Top of Data

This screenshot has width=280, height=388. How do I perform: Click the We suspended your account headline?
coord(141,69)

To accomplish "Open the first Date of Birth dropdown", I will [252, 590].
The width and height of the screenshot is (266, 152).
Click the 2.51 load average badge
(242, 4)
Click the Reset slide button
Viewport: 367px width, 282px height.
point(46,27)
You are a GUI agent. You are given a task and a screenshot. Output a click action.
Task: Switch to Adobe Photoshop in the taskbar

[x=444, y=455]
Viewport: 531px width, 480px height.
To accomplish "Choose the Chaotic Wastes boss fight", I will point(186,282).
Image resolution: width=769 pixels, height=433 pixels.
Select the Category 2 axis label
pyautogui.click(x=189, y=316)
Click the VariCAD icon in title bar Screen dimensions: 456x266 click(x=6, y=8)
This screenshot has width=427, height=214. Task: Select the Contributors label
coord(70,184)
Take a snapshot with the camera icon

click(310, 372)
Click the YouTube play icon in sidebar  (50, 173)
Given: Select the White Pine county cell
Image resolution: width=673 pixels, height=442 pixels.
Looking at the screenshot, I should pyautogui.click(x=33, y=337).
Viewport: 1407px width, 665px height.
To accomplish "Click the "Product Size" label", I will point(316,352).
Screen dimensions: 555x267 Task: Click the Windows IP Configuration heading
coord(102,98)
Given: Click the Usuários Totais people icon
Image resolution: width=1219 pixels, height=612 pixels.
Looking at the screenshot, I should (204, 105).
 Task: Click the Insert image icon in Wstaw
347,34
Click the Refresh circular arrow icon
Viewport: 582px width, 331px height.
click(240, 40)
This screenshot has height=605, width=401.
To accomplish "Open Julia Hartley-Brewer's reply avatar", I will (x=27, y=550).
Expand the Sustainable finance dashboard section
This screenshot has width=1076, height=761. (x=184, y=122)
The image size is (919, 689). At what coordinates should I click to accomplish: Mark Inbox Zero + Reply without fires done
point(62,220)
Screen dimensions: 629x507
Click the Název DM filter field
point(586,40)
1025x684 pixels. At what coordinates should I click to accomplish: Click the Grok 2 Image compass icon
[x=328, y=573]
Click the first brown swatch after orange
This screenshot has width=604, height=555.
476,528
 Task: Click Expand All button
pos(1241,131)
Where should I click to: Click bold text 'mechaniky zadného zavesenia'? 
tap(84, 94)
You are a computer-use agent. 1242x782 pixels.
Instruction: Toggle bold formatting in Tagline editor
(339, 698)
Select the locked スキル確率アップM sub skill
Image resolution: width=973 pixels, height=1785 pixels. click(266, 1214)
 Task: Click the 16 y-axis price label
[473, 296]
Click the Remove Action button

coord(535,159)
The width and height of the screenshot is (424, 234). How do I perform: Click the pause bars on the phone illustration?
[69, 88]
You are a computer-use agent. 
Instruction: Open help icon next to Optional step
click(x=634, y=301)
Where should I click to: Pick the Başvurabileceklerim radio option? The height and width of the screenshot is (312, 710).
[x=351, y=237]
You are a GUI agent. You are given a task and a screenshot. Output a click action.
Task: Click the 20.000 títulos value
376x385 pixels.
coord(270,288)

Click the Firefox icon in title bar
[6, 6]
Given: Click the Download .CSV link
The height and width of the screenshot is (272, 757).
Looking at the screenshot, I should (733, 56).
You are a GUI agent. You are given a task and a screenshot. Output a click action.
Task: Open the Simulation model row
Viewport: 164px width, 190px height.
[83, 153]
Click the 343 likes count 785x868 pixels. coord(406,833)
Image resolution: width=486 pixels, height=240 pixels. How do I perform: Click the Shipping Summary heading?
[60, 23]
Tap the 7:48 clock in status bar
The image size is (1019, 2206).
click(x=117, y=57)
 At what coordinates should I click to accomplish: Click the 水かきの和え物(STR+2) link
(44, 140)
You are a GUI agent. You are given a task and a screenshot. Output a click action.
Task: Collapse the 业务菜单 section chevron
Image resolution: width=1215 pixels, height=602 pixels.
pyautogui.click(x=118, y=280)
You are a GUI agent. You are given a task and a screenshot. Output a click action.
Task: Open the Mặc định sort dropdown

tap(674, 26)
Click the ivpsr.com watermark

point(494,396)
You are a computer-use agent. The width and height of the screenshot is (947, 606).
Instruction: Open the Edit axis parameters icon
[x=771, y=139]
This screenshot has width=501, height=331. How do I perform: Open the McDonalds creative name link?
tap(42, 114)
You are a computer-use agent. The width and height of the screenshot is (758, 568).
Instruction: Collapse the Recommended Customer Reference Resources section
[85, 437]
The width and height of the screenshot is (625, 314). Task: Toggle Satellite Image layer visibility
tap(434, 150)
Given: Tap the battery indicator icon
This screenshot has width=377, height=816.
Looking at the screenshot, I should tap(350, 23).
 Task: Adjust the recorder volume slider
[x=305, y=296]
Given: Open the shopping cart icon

Bottom of Data

Select and copy every line from the records that includes the word "will".

# Solution below
To accomplish "Open the first Date of Birth dropdown", I will [252, 590].
To accomplish "Choose the Chaotic Wastes boss fight", I will point(186,282).
To accomplish "Click the "Product Size" label", I will point(316,352).
To accomplish "Open Julia Hartley-Brewer's reply avatar", I will (x=27, y=550).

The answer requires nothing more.